Cricket. Cricket. Cricket. This is the sound that emanates from a room filled with quiet kids. Fortunately, it’s not often that you’ll have a room made up entirely of kids who are “vocally challenged.” Quiet kids are often deep thinkers with quiet spirits. That’s not a bad thing at all! Nevertheless, it’s important that you create a safe environment where (with a little bit of encouragement) they’ll be willing to share their thoughts and feelings with others. This gives them the opportunity to voice their struggles, challenges, fears, hopes and dreams. You never want to force a kid to share, so here are a few tips that will help encourage them to share. Engage them outside of service. Some kids need to know and trust you before they’re willing to open up in a group. Take some time during drop-off or pick-up time to talk one-on-one with your quiet kids. As they become more comfortable with you, they’ll be more likely to share during group time.
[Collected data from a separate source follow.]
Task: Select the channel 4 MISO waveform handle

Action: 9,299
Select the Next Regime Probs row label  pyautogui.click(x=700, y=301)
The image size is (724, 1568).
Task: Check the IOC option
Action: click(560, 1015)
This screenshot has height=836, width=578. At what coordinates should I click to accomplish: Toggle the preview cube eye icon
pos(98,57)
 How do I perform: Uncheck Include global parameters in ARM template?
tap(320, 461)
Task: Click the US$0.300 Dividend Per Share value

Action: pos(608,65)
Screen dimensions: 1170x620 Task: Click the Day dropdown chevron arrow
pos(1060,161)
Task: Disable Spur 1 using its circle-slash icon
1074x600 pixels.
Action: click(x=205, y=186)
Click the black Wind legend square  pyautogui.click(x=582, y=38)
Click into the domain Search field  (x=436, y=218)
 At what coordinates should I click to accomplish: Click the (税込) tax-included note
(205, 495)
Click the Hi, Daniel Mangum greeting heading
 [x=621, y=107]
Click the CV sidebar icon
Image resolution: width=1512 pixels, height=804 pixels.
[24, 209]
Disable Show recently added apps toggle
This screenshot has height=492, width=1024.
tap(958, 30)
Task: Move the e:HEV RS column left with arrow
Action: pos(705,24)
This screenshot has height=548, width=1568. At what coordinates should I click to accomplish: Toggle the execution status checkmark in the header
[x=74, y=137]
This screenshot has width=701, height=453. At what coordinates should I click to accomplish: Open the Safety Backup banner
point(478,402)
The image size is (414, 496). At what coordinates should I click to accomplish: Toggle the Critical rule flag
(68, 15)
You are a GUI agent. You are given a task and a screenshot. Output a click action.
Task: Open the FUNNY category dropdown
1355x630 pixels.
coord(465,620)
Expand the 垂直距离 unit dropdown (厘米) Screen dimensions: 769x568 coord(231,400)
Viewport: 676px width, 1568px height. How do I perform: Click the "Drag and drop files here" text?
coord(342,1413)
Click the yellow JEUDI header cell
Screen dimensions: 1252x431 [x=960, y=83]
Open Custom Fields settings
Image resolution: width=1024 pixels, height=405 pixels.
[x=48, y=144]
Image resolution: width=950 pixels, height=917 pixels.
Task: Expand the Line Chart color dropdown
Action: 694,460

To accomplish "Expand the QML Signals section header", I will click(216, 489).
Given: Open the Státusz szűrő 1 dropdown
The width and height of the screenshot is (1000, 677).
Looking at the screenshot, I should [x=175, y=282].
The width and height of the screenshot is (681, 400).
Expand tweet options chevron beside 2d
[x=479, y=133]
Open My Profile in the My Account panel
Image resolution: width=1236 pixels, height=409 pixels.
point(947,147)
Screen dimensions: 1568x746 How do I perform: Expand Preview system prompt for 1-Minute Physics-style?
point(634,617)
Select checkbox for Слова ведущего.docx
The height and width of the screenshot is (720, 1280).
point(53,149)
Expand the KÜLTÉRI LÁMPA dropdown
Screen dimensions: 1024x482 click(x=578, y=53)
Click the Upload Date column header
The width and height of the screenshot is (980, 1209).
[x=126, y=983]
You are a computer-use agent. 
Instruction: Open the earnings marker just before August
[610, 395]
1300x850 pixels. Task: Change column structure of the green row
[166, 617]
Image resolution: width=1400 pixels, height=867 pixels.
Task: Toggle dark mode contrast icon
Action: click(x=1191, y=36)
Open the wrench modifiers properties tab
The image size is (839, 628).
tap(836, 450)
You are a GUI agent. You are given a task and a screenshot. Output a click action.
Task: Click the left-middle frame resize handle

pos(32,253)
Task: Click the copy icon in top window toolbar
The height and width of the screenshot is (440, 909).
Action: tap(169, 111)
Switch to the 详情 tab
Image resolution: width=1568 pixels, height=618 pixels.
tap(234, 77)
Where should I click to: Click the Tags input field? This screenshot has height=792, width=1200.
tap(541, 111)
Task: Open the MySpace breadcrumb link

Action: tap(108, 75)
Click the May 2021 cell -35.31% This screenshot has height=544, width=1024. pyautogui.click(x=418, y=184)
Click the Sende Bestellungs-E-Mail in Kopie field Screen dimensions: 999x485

Seat the kids in a circle. When kids are seated in a clump rather than a circle, it’s easy for kids with less inclination for sharing to hide or get lost in the back of the cluster.
Call on quiet kids directly. Sometimes quiet kids need to feel invited into a conversation. When you call on a kid directly, it communicates that you want them to be a part of the group and that you’re interested in what they have to say. You could say something like, "What do you think about that?" If they don't have anything to say, that's okay! Just say, "Keep thinking about it and let me know if you want to share," then move on.
Be okay with silence. It might take some kids a moment to put words to their thoughts. That’s okay! Don’t feel the need to “rescue” them too quickly. If they can’t or don’t want to join the conversation just yet, that’s okay too. But don’t let that be the last time you call on them.
Affirm them after sharing. For some kids, sharing aloud in a group is a huge emotional and social risk. If you affirm them after sharing, it greatly increases the chance they’ll share again. A simple, “Wow! I love the way you think!” or “Great answer—thanks for sharing!” will often do the trick.